Selected extract -
--- START ---
The CAB also allows the OTVs flying through regions of high radiation to maintain a regular course and not have significant changes or sudden failures due to an unexpected amount of radiation. Affords 20 krad (Si), 37 MeV-cm2/mg of radiation. Will schedule memory scrubbings to reduce the risk of radiation upsets, which may negatively affect key electronics. Some embodiments may contain a CAB with different materials. The materials chosen for the base of the CAB are determined by the cost of the materials, the weight of the materials, and the amount of radiation shielding provided by the materials. Other factors such as weight of payload, weight of OTV, maximum weight allowed on the LV, etc., may also be considered when choosing a base material for the CAB
Secondary structures and adapters Allow for fast last-minute adjustments in terms of both the payloads and the launching patterns in cases of error or sudden changes in launches and flight plans for the vehicle.
The propulsion decks can be reconfigured as necessary so that they can quickly be made available or ready for sudden mission requirements. Affords less prep time and allows for quicker adjustments should issues arise.
Sherpa's core structure is the CAB (Configurable Annex Base). Designed for modularity and flexibility while maintaining a low mass, the CAB is common across all Sherpa variants. It has a 24-inch bolt circle interface on either end, six Primary Ports, and six Auxiliary Ports. The Primary Ports feature a standardized mechanical interface to which adapter plates are attached to mate with dispensers, separation systems, or a particular interface for a hosted payload. All Sherpa structural components are designed for 100% demise upon atmospheric entry.
The CAB provides an ideal platform for hosted payloads. Smaller payloads can be hosted on typical rideshare missions, enabling customers to fly their payload without requiring an entire satellite. In some embodiments, larger payloads or those requiring dedicated capabilities may use an entire OTV as an off-the-shelf, highly maneuverable bus.
--- END ---
Input material -
--- START ---
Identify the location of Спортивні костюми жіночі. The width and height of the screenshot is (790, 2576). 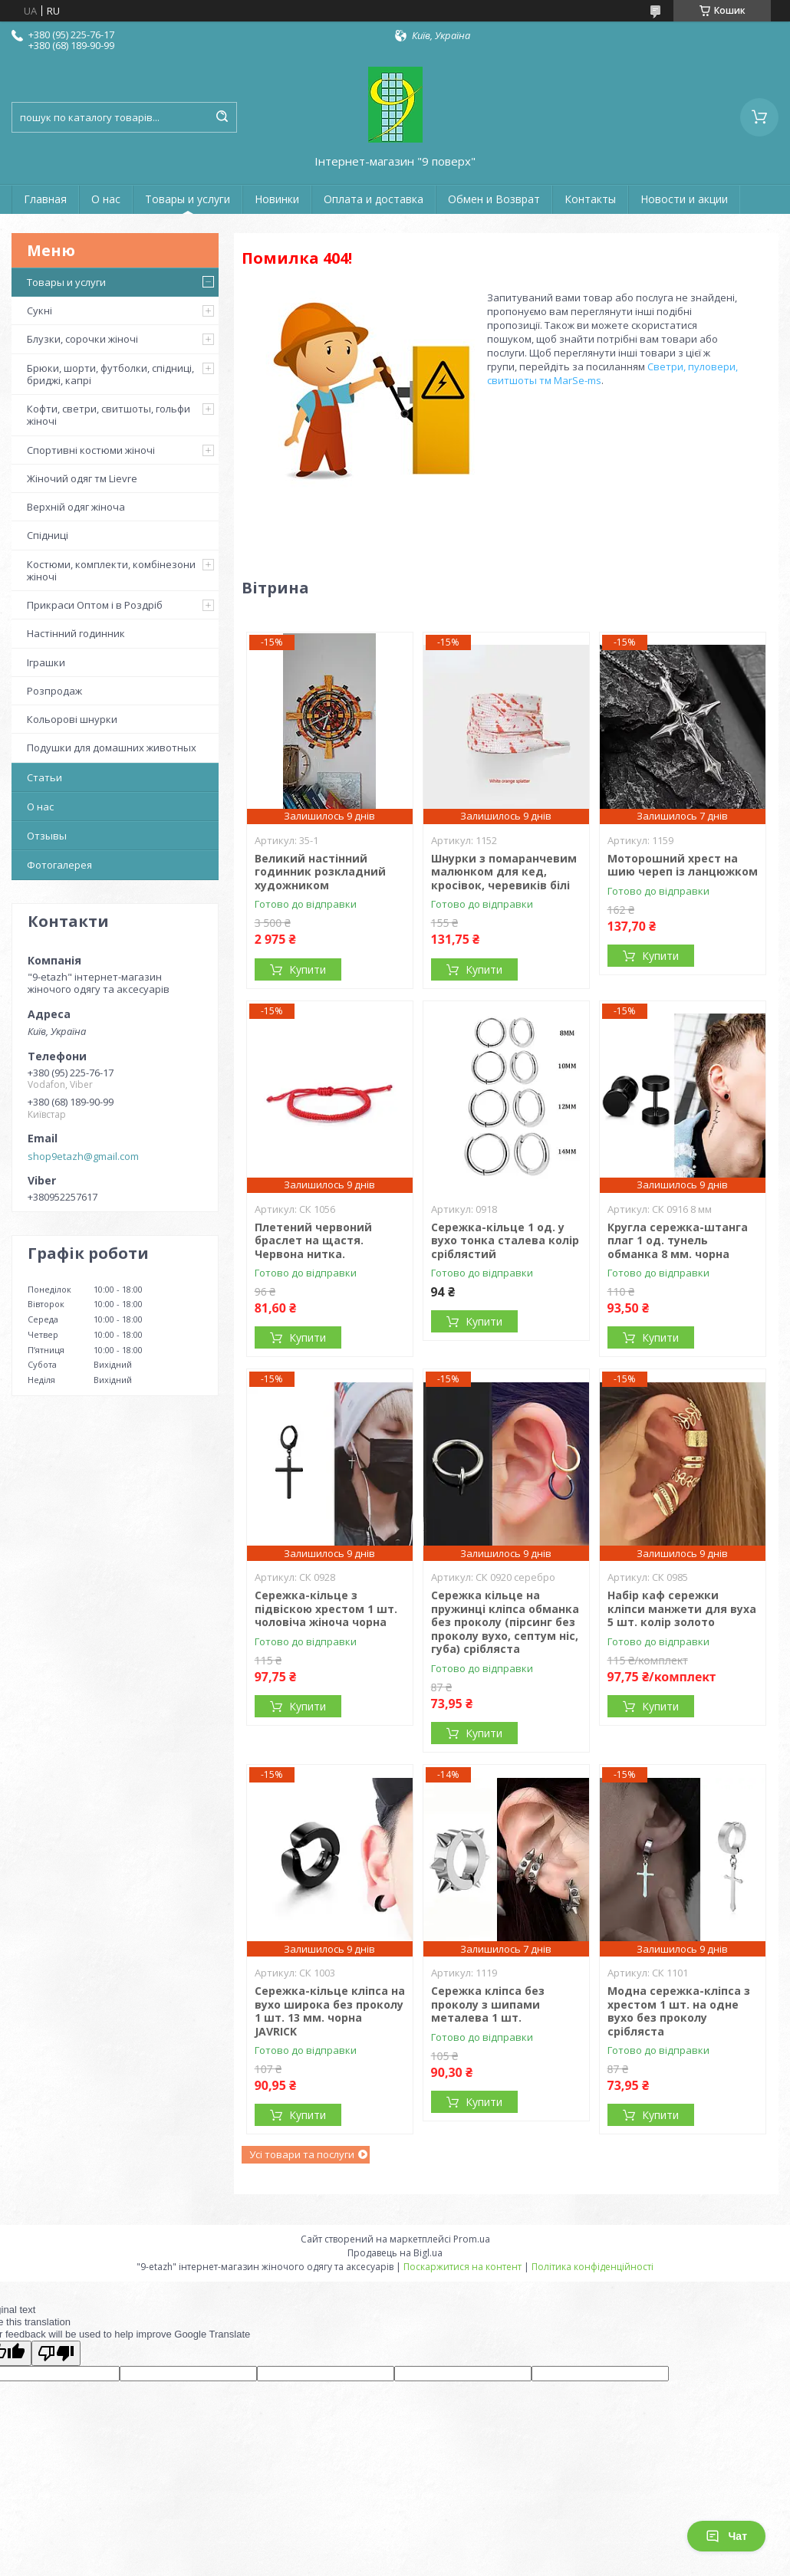
(91, 450).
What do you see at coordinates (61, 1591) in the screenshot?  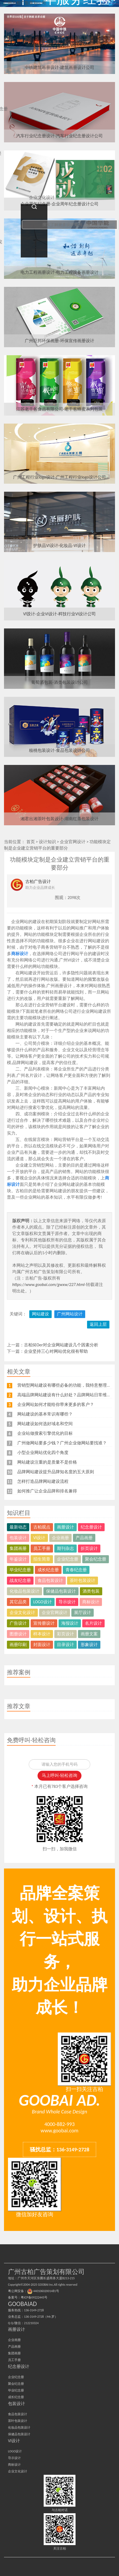 I see `保健品包装设计` at bounding box center [61, 1591].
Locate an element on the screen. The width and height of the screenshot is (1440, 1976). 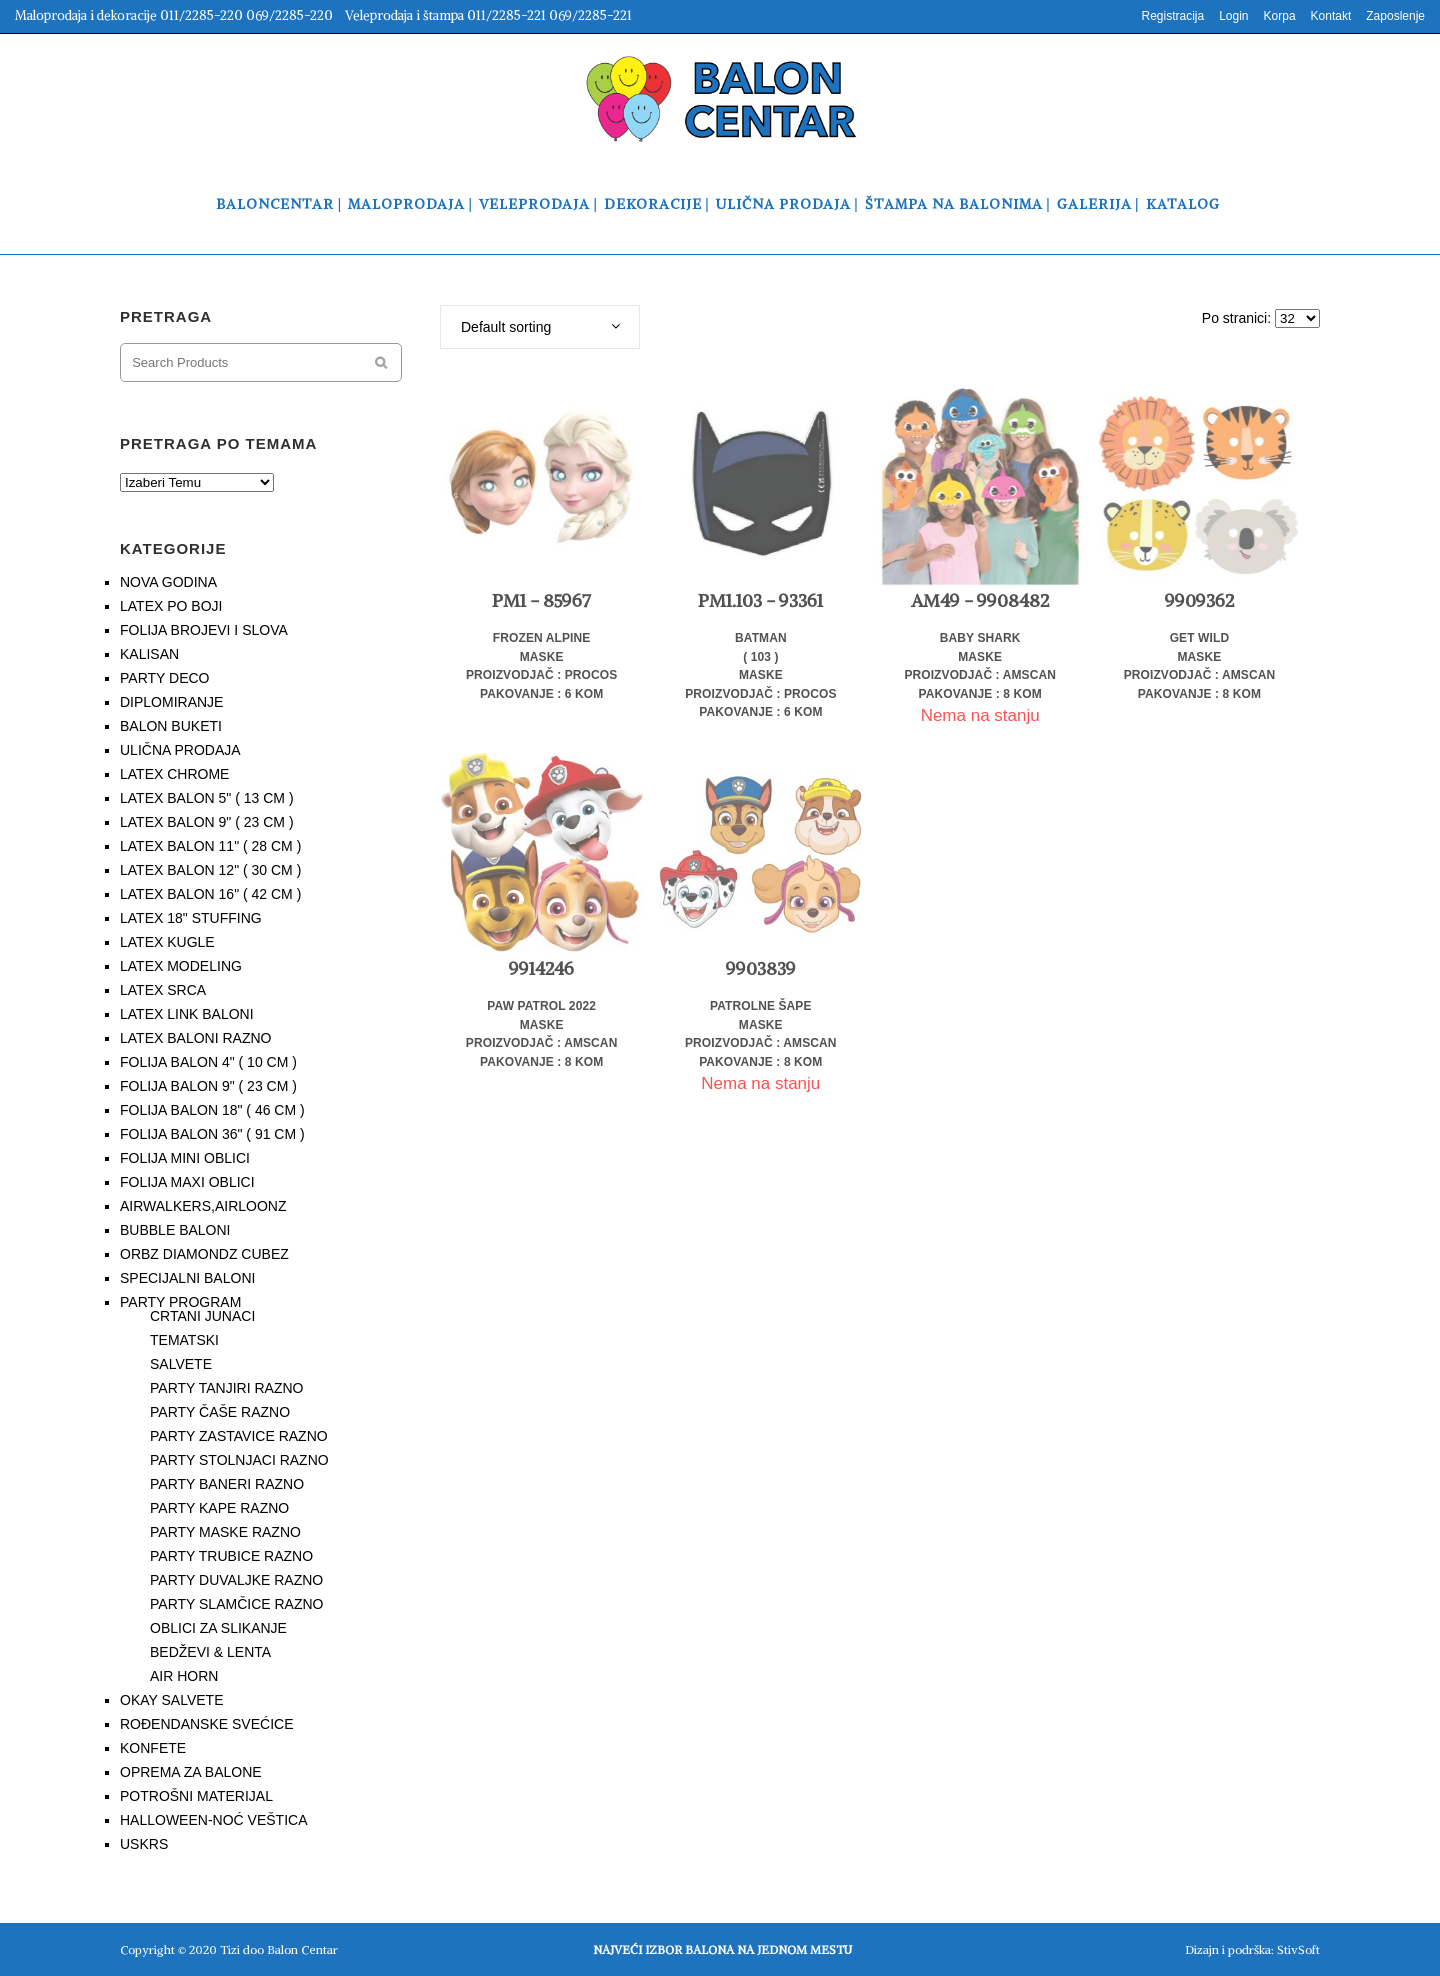
PARTY TANJIRI RAZNO is located at coordinates (227, 1388).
--- END ---
Instruction 1 -
Translate this sentence from the passage on the Sherpa CAB into Spanish: "Sherpa's core structure is the CAB (Configurable Annex Base)."
Instruction 2 -
Recast the stretch of the records from the line containing "Locate an element" through the end of the records as a Markdown table with the columns Row and Line, omitting blank lines and the pictures.

Answer 1 -
La estructura central de Sherpa es el CAB (Configurable Annex Base).

Answer 2 -
| Row | Line |
|---|---|
| 1 | Locate an element on the screen. The width and height of the screenshot is (1440, 1976).  |
| 2 | PARTY TANJIRI RAZNO is located at coordinates (227, 1388). |